Artwork by David Oreilly - a Video Game Inspired by “Dazaifu”, Cultural Hub Connecting Japan with the Rest of East Asia - Currently Being Showcased at Fukuoka Airport from Sunday, February 9

Feb. 17, 2020 10:38
FUKUOKA, JAPAN--(Business Wire / Korea Newswire)--The Agency for Cultural Affairs, Government of Japan is holding a new initiative called the “Japanese cultural media arts dissemination initiative in airports and other institutions” for inbound tourists.

This press release features multimedia. View the full release here: https://www.businesswire.com/news/home/20200214005131/en/

Overview of Exhibition at Fukuoka Airport
Date: Sunday, February 9 to Thursday, March 12, the second year of Reiwa (2020)
Location: Fukuoka Airport (Fukuoka City, Fukuoka Prefecture) International Terminal Building 2F Plaza
Content: An exhibition showcasing a video game created by artist David OReilly incorporating the theme of “Dazaifu”
Official Website: https://jmadm.jp/en/

With Dazaifu as its theme, Fukuoka Airport is exhibiting a work by globally-acclaimed Irish artist David OReilly, Award of Distinction recipient at Ars Electronica, one of the world’s largest media art festivals.

Dazaifu, founded over 1,300 years ago, was an international city that traded not only across central Kyushu but all of East Asia, making it such an important hub of ancient Japan that it was called “the western capital”. In recognition of this history and cultural value of related landmarks, the Agency for Cultural Affairs chose it as a cultural and traditional heritage site in April 2015.

The artwork’s motif is Mount Homan, one of these important landmarks that tells Dazaifu’s story as an international city accepting new cultures and transforming with the times. Mount Homan is revered as a sacred mountain where the gods descended, a protector of Dazaifu where national rituals have been passed down, and a holy site for Shugendo, Japanese mountain asceticism. Its various roles also included giving shape to farming culture and, during the Middle Ages, serving as a military post. Now with that unfolding history recognized as a heritage site, it also serves as a lens to view the multifaceted history of Dazaifu and its linkage to the rest of Japan, East Asia, and even the world.

David OReilly’s artwork is a game that looks at the mountain as a life itself. Beginning with the words, “You are Mountain. You are God.”, it provokes the player to ponder the nature of a mountain, of our history, and of life, as something symbiotic to be both revered and used.

We hope this piece sparks visitors’ interest not only in Mount Homan but all of Dazaifu and its other historical landmarks.
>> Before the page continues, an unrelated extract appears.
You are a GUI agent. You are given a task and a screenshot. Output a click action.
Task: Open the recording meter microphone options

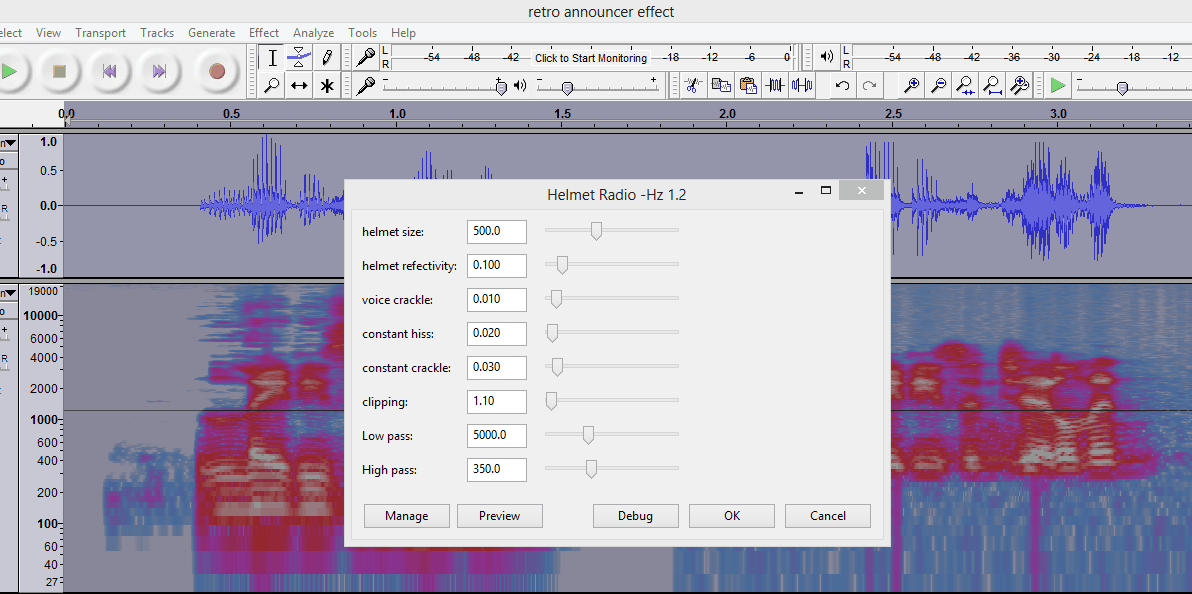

Right now, Mount Homan is Kyushu’s most-climbed mountain, so we invite you to hike it as a chance to encounter Japan’s values, spirituality, and sense of beauty.
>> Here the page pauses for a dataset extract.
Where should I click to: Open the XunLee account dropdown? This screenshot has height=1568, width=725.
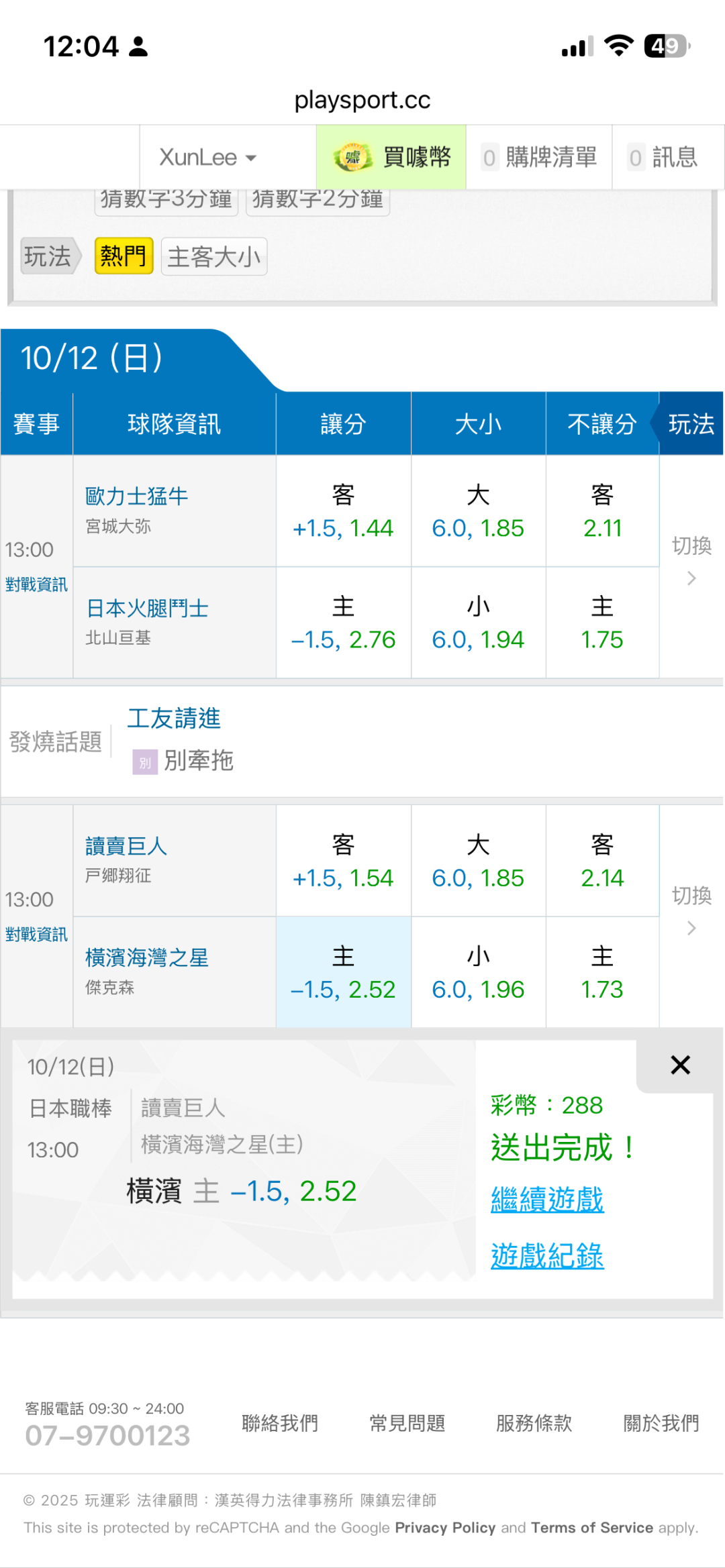207,158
The Agency for Cultural Affairs is hosting the “Japan Media Arts Distributed Museum” that will be deployed in 10 Japanese airports sequentially as part of a new project called the “Japanese cultural media arts dissemination initiative in airports and other institutions.”

The artists and creators featured in this exhibition capture the cultural resources borne out of various local cultures through fresh perspectives in places like airports, which serve as gateways to these regions. By showcasing the works of media arts, we invite visitors to explore the true spirit of these cultures throughout their travels.
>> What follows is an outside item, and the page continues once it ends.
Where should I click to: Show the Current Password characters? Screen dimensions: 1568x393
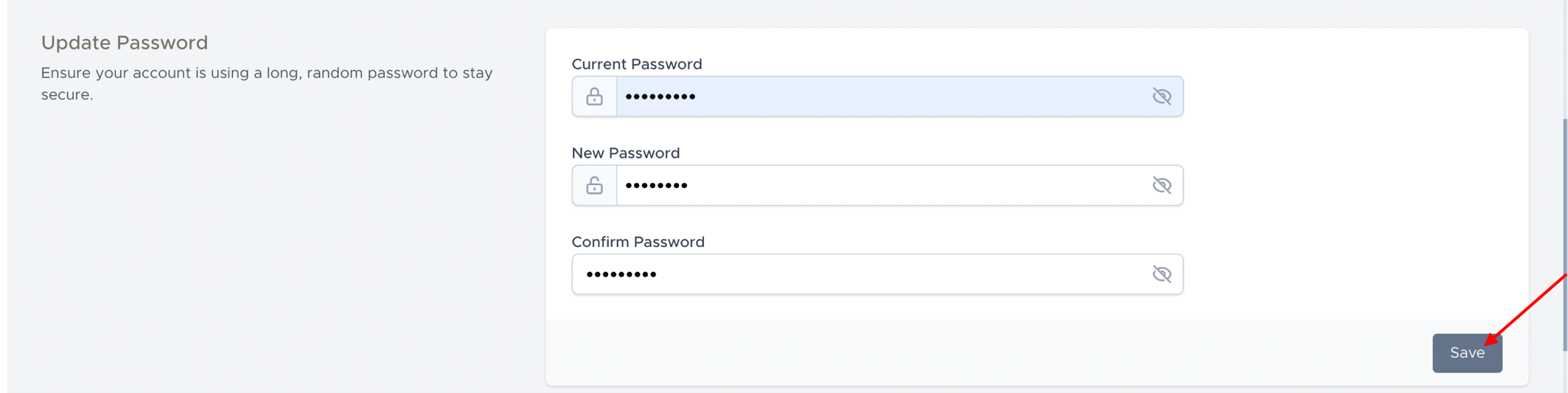point(1162,97)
Fukuoka Airport Exhibition Summary

Theme: Dazaifu
Motif: Mount Homan
Artwork: “Mountain”

“Mountain” is a simulation video game developed by David OReilly, featuring little interactivity from the player. Upon starting the game, the player is asked to draw responses to a series of questions, described by OReilly as “more psychologically invasive than anything Facebook wants to know about you.”

The game uses that input to generate a model of a mountain, floating in space, surrounded by a small sphere of atmosphere. At this point, the game lacks significant interactivity; while the player can rotate the view around the mountain and zoom in and out, they cannot affect the mountain in any way. The game is set to be run in the background as the player does other activities on their computer.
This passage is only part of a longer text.